Walkers taking on the Yorkshire Three Peaks Challenge are being reminded not to remove rocks from drystone walls and hillsides to spell out their names for selfies.
Some people are even attempting to make their own cairns, said the Yorkshire Dales National Park Authority.
Tens of thousands tackle Yorkshire's highest peaks - Pen-y-ghent, Ingleborough and Whernside - each year.
Managers have asked visitors to respect the area.
The authority said the rearranging of stones is a "significant threat" to the national park, and suggested people do not realise that the stones they are using may come from monuments that are thousands of years old.

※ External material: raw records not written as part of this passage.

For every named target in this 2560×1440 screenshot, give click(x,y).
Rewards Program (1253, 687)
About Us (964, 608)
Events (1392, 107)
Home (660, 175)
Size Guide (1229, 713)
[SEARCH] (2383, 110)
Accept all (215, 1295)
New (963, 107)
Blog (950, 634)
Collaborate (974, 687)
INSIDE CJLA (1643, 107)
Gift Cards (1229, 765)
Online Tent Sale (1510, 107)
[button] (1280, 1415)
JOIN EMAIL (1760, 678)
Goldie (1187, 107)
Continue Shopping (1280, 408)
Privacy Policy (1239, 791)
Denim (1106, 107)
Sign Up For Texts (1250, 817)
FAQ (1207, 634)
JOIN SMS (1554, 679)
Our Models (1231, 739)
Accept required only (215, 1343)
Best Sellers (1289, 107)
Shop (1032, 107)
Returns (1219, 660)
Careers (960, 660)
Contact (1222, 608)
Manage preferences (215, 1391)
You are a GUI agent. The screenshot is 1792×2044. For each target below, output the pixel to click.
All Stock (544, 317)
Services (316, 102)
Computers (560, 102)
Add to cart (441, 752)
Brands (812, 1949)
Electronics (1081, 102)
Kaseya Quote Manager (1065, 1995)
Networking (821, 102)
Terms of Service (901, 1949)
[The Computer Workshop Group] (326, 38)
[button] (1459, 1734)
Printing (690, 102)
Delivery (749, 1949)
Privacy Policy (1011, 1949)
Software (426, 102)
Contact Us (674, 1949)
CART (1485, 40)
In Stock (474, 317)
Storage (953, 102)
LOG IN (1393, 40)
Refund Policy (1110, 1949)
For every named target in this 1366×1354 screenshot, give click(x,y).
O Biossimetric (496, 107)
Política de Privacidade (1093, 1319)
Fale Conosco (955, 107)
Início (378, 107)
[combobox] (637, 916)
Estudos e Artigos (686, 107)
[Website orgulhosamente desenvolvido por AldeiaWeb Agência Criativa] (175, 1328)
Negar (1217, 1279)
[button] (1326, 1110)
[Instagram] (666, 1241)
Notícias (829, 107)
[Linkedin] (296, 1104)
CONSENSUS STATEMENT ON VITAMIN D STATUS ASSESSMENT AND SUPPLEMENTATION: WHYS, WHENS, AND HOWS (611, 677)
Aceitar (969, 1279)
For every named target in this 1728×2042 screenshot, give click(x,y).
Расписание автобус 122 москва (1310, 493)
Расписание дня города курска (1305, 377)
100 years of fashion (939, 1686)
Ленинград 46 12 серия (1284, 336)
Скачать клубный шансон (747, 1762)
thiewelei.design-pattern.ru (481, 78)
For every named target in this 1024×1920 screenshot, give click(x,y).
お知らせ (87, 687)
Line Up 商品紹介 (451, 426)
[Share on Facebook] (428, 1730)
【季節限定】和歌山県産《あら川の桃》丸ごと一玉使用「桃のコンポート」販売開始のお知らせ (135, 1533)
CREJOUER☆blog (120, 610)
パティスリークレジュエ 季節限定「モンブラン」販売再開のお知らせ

Kate Hilditch, area manager for the Southern Dales, said despite its rugged appearance the Three Peaks route comprises "very fragile environments" that need to be protected.
She urged people to abide by the Yorkshire Three Peaks code of conduct.
"At the heart of the code of conduct is our message to everyone to respect the land, respect the local communities - particularly the community in and around Horton-in-Ribblesdale - and to respect each other," said Ms Hilditch.
Ms Hilditch said the Three Peaks route is one of the greatest achievements to date of the Yorkshire Dales National Park Authority and its partners.
In the 1980s, the paths in many places were impossible to use, such was the scale of the erosion and bogginess, she added.